Sejumlah pekerja tambang mengaku dimintai uang Rp100.000 per orang atau per kelompok setiap kali turun dari gunung usai bekerja. Pungutan tersebut disebut sebagai biaya “keamanan” dan dilakukan secara rutin. Para pekerja yang sebagian besar menggantungkan hidup dari tambang tanpa izin itu mempertanyakan dasar hukum serta peruntukan uang yang mereka setorkan.
Menurut keterangan warga, saat ditanya soal dasar pungutan, Kades disebut menyampaikan bahwa uang tersebut diperuntukkan bagi wartawan agar aktivitas tambang tidak ditutup. Jika tidak diberikan, wartawan disebut akan datang dan menghentikan kegiatan tambang. Pernyataan ini memicu kegelisahan di kalangan pekerja, yang menilai pungutan tersebut tidak transparan dan cenderung intimidatif.
Di sisi lain, dugaan keterlibatan pemerintah daerah juga mencuat. Sorotan mengarah pada dinas yang menangani pemerintahan desa di bawah DPMD setempat, yang dinilai tidak melakukan pengawasan maksimal terhadap praktik pungutan dan aktivitas tambang ilegal di wilayahnya. Hingga berita ini diturunkan, belum ada klarifikasi resmi dari pihak terkait.
Sejumlah pemerhati tambang di Jakarta mengecam keras lemahnya penegakan hukum oleh Polda Maluku Utara. Mereka menilai persoalan tambang ilegal di Maluku Utara, khususnya di Halmahera Selatan, bukan lagi sekadar pelanggaran administratif, melainkan dugaan praktik sistemik yang melibatkan setoran kepada aparat.
“Persoalan tambang di Maluku Utara dan lebih khusus lagi di Halmahera Selatan itu sudah permainan aparat terkait karena ada kaitannya dengan setoran. Jadi sama saja. Upaya kita, data-data yang sudah kita kumpulkan harus sampai ke Presiden,” ujar salah satu aktivis pemerhati tambang di Jakarta.
Secara hukum, aktivitas pertambangan tanpa izin jelas melanggar ketentuan perundang-undangan di sektor mineral dan batubara. Di sisi lain, pungutan tanpa dasar hukum yang jelas dapat dikategorikan sebagai pungutan liar dan berpotensi masuk ranah pidana. Aparat penegak hukum seharusnya menindak tegas, bukan membiarkan ruang abu-abu yang membuka peluang praktik setoran dan perlindungan terselubung.

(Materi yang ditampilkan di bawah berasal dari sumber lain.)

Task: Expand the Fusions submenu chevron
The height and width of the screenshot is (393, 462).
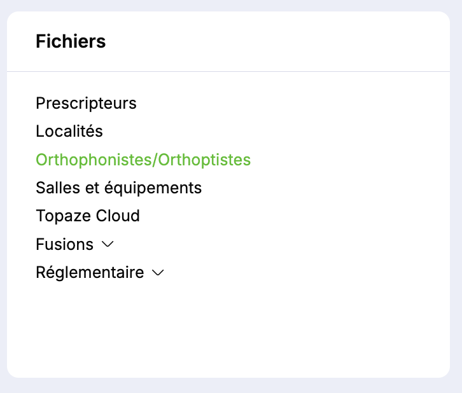Action: coord(108,245)
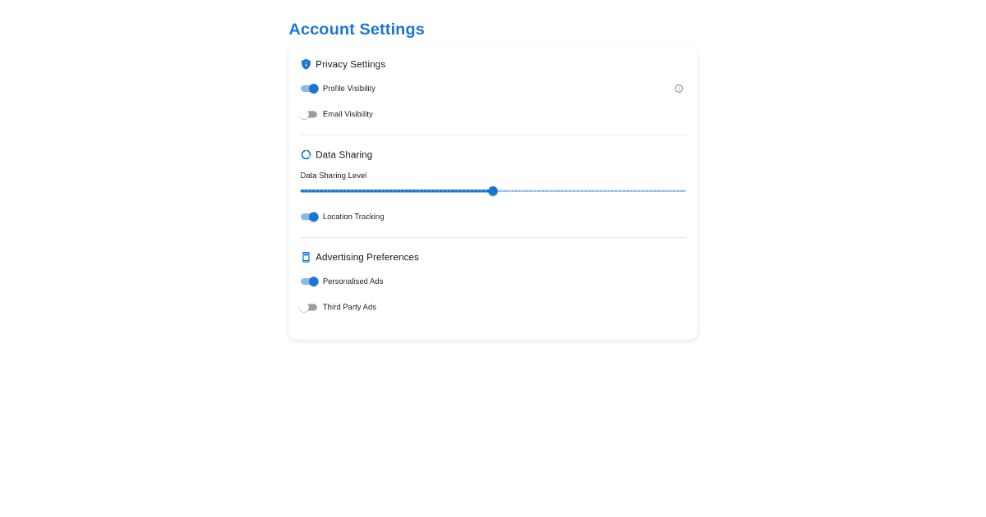Click the Advertising Preferences section icon
Screen dimensions: 986x517
(x=306, y=257)
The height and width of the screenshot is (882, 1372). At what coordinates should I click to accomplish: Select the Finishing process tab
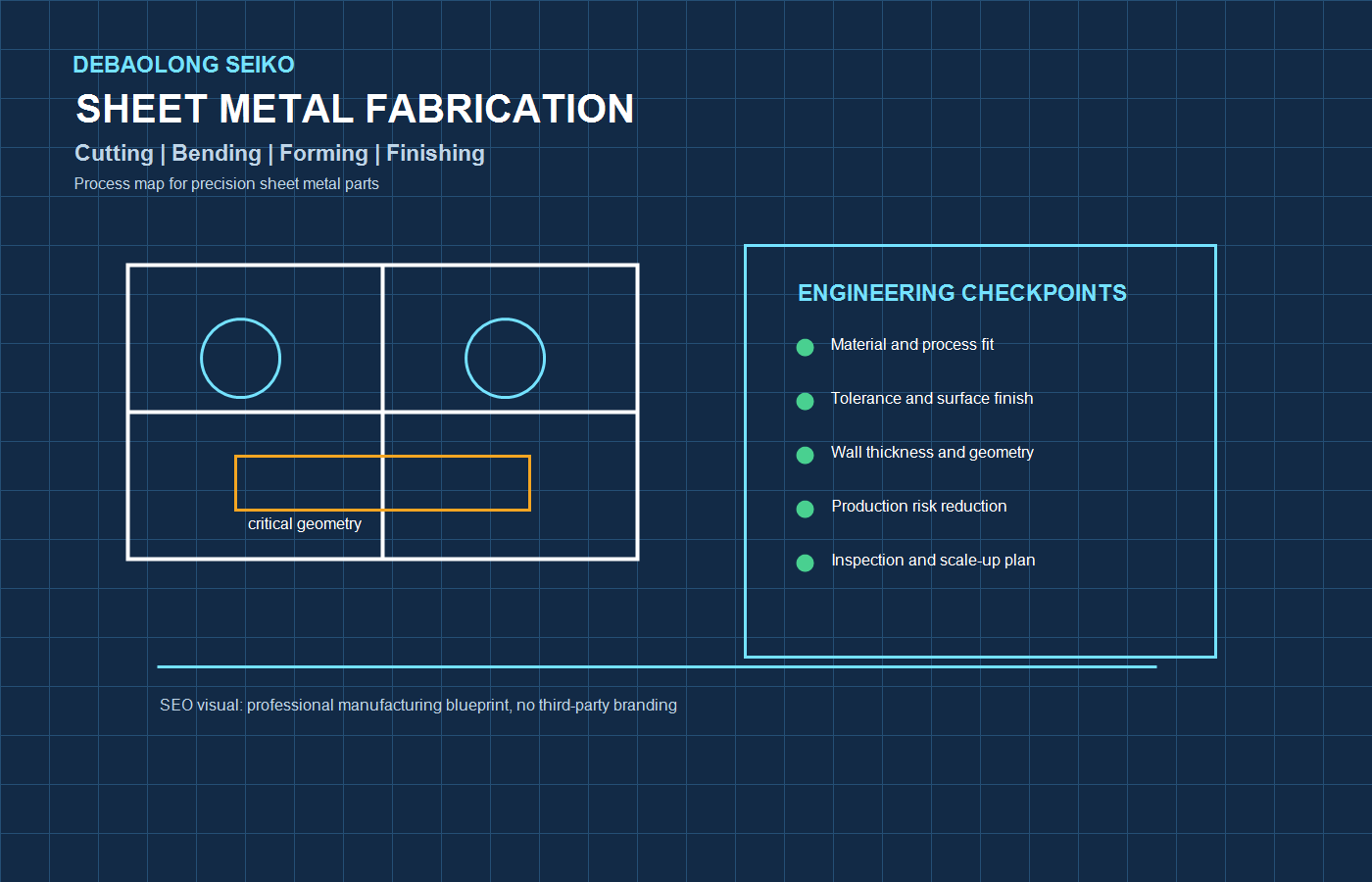coord(435,154)
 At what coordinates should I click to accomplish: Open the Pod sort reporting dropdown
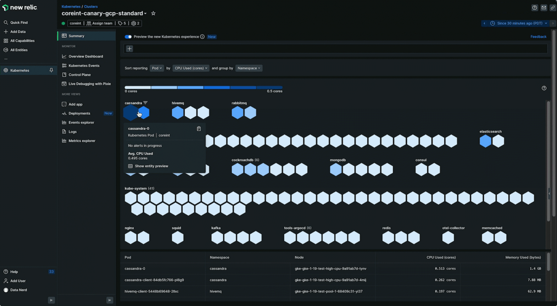coord(156,68)
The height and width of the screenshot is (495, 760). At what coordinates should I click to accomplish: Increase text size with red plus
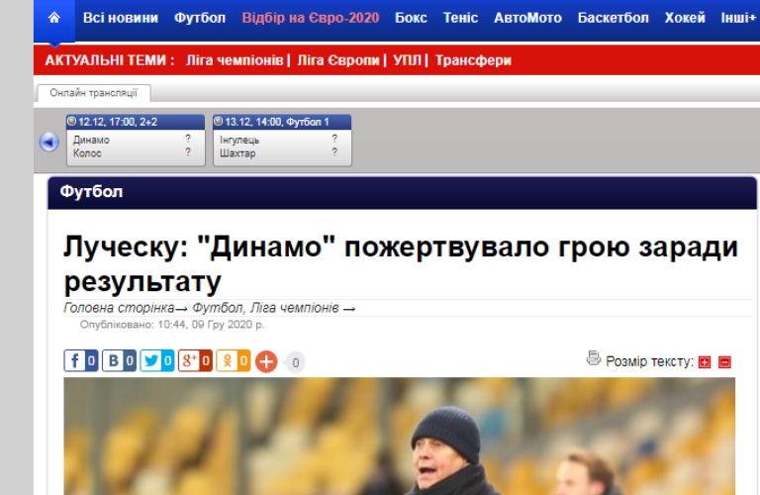[x=705, y=362]
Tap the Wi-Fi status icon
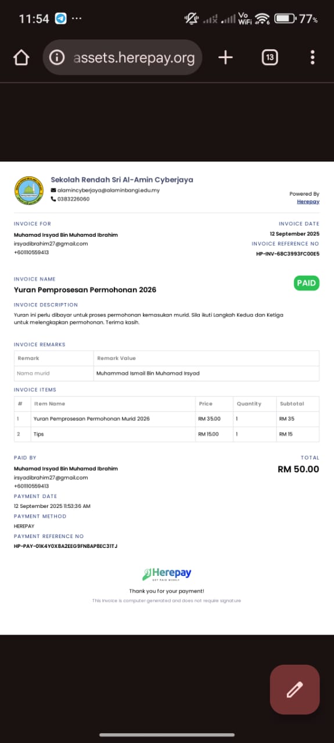Screen dimensions: 334x743 click(x=263, y=19)
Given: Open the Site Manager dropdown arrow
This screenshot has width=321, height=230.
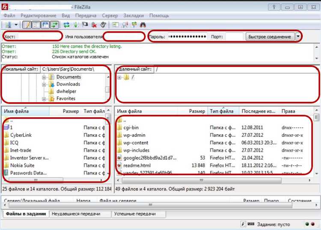Looking at the screenshot, I should click(16, 25).
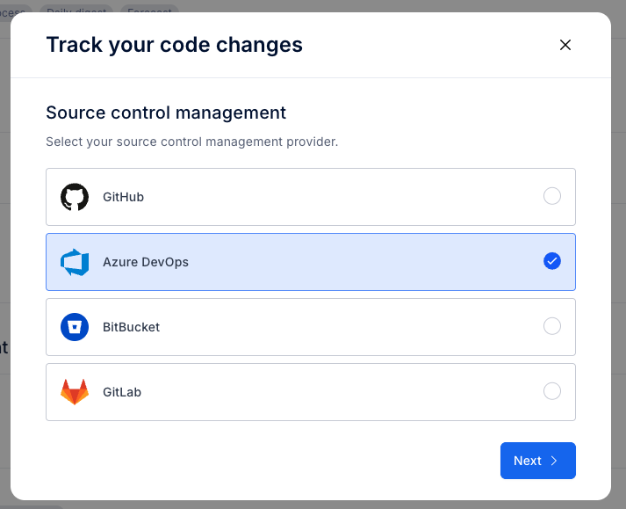Image resolution: width=626 pixels, height=509 pixels.
Task: Click the Select your source control provider text
Action: [192, 142]
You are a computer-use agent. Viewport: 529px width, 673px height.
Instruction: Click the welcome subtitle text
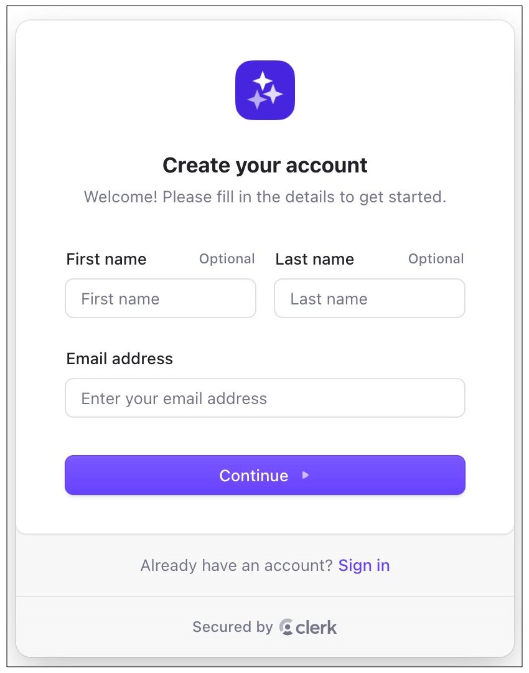pos(265,197)
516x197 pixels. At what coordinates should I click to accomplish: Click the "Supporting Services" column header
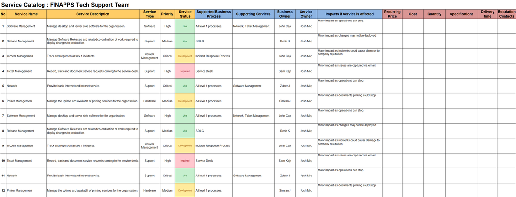pyautogui.click(x=253, y=14)
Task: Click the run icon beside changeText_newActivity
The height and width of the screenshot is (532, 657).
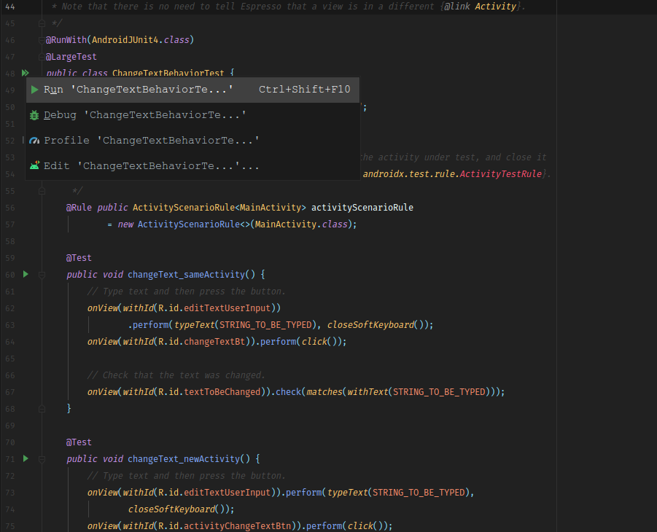Action: tap(26, 458)
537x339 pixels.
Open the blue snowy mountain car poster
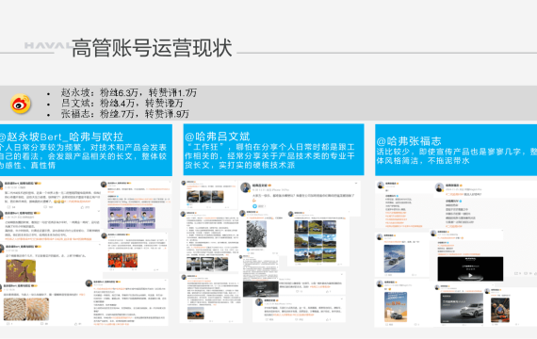coord(394,259)
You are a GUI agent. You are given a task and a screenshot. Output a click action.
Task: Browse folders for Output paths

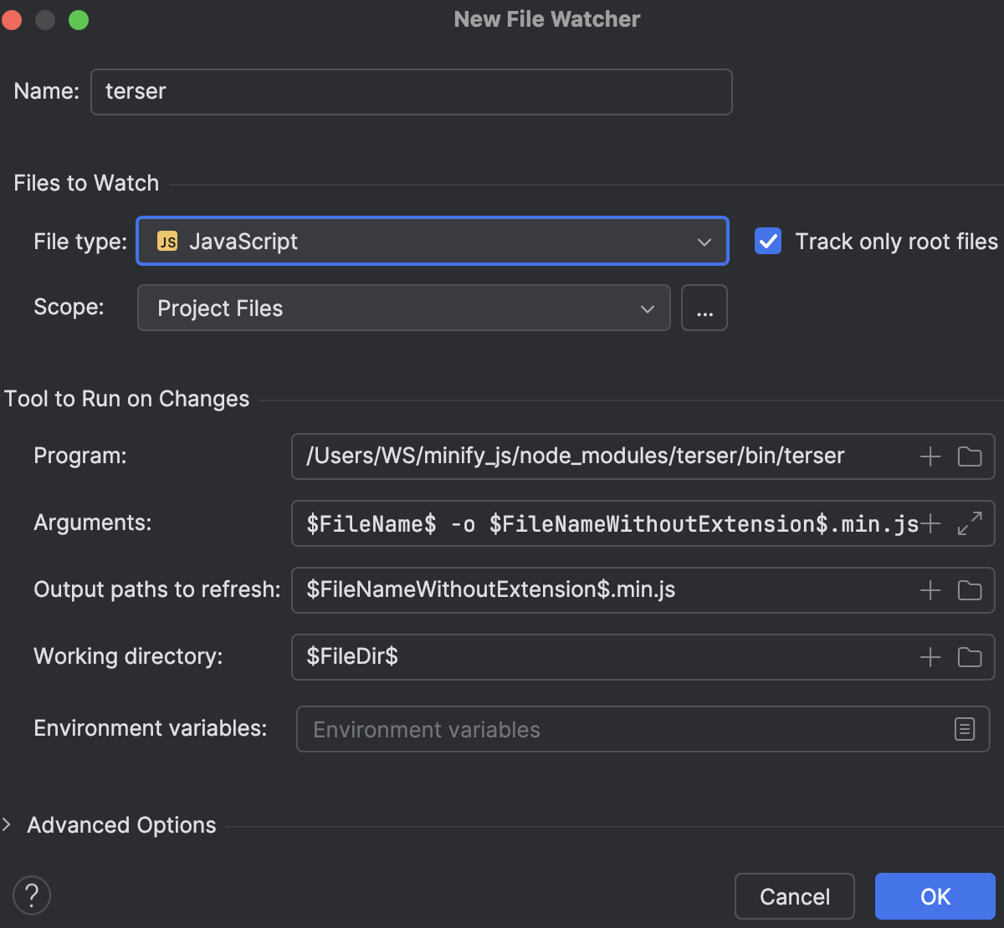click(970, 590)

Berita ini disusun berdasarkan keterangan sejumlah pekerja dan aktivis, serta tetap menjunjung asas praduga tak bersalah. Redaksi membuka ruang hak jawab dan klarifikasi bagi Kepala Desa Kaputusan, pihak DPMD, maupun Polda Maluku Utara guna memastikan keberimbangan informasi sesuai Kode Etik Jurnalistik.
“Kalau negara terus diam, rakyat kecil yang selalu jadi tameng. Padahal yang bermain di atas, itu yang seharusnya dibongkar,” tutup sumber aktivis tersebut.